EXERCISE DESCRIPTION:
Give back the full listing that follows exactly as it reads.

*-*-*

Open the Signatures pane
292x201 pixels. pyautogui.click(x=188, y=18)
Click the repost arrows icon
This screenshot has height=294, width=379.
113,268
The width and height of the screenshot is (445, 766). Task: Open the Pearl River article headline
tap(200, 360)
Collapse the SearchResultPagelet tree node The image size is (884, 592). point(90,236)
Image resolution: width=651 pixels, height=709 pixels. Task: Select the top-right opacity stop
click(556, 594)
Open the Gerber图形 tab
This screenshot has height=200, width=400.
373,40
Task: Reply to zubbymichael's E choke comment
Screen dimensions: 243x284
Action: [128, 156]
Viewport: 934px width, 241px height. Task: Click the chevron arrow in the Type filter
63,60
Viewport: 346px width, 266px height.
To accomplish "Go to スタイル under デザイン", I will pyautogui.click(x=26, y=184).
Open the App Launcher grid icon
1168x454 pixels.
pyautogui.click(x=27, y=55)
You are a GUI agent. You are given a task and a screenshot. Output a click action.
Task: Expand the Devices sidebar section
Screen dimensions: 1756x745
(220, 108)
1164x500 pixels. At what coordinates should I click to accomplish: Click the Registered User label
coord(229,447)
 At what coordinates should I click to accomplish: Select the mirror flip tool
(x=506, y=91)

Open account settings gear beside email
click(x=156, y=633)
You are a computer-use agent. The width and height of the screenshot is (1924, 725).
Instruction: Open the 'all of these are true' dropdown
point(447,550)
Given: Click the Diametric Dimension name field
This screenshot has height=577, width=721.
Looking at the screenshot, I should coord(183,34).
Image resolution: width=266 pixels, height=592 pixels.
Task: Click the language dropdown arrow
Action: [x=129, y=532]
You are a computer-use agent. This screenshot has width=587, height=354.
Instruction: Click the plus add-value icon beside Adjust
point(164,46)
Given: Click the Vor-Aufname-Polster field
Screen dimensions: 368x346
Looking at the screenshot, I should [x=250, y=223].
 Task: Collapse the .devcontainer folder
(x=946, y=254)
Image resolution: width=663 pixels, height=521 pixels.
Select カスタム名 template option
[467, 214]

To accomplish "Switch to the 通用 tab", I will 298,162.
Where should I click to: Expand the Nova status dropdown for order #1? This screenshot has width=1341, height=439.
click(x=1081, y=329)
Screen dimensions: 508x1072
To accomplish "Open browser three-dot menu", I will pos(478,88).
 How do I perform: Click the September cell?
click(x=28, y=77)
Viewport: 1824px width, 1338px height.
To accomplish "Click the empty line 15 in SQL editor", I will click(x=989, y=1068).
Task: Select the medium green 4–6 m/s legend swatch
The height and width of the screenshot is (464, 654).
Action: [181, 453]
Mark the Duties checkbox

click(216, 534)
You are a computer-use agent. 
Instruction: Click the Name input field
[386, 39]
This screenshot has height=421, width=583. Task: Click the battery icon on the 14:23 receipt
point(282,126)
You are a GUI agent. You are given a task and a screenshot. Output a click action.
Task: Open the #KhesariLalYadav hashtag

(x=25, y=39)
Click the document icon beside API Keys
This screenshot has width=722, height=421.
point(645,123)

*-*-*

OUTPUT BELOW:
Open the Signatures pane
292x201 pixels. pyautogui.click(x=188, y=18)
Click the repost arrows icon
This screenshot has height=294, width=379.
113,268
The width and height of the screenshot is (445, 766). Task: Open the Pearl River article headline
tap(200, 360)
Collapse the SearchResultPagelet tree node The image size is (884, 592). point(90,236)
Image resolution: width=651 pixels, height=709 pixels. Task: Select the top-right opacity stop
click(556, 594)
Open the Gerber图形 tab
This screenshot has height=200, width=400.
373,40
Task: Reply to zubbymichael's E choke comment
Screen dimensions: 243x284
Action: [128, 156]
Viewport: 934px width, 241px height. Task: Click the chevron arrow in the Type filter
63,60
Viewport: 346px width, 266px height.
To accomplish "Go to スタイル under デザイン", I will pyautogui.click(x=26, y=184).
Open the App Launcher grid icon
1168x454 pixels.
pyautogui.click(x=27, y=55)
You are a GUI agent. You are given a task and a screenshot. Output a click action.
Task: Expand the Devices sidebar section
Screen dimensions: 1756x745
(220, 108)
1164x500 pixels. At what coordinates should I click to accomplish: Click the Registered User label
coord(229,447)
 At what coordinates should I click to accomplish: Select the mirror flip tool
(x=506, y=91)

Open account settings gear beside email
click(x=156, y=633)
You are a computer-use agent. The width and height of the screenshot is (1924, 725).
Instruction: Open the 'all of these are true' dropdown
point(447,550)
Given: Click the Diametric Dimension name field
This screenshot has height=577, width=721.
Looking at the screenshot, I should coord(183,34).
Image resolution: width=266 pixels, height=592 pixels.
Task: Click the language dropdown arrow
Action: [x=129, y=532]
You are a computer-use agent. This screenshot has width=587, height=354.
Instruction: Click the plus add-value icon beside Adjust
point(164,46)
Given: Click the Vor-Aufname-Polster field
Screen dimensions: 368x346
Looking at the screenshot, I should [x=250, y=223].
 Task: Collapse the .devcontainer folder
(x=946, y=254)
Image resolution: width=663 pixels, height=521 pixels.
Select カスタム名 template option
[467, 214]

To accomplish "Switch to the 通用 tab", I will 298,162.
Where should I click to: Expand the Nova status dropdown for order #1? This screenshot has width=1341, height=439.
click(x=1081, y=329)
Screen dimensions: 508x1072
To accomplish "Open browser three-dot menu", I will pos(478,88).
 How do I perform: Click the September cell?
click(x=28, y=77)
Viewport: 1824px width, 1338px height.
To accomplish "Click the empty line 15 in SQL editor", I will click(x=989, y=1068).
Task: Select the medium green 4–6 m/s legend swatch
The height and width of the screenshot is (464, 654).
Action: [181, 453]
Mark the Duties checkbox

click(216, 534)
You are a computer-use agent. 
Instruction: Click the Name input field
[386, 39]
This screenshot has height=421, width=583. Task: Click the battery icon on the 14:23 receipt
point(282,126)
You are a GUI agent. You are given a task and a screenshot. Output a click action.
Task: Open the #KhesariLalYadav hashtag

(x=25, y=39)
Click the document icon beside API Keys
This screenshot has width=722, height=421.
point(645,123)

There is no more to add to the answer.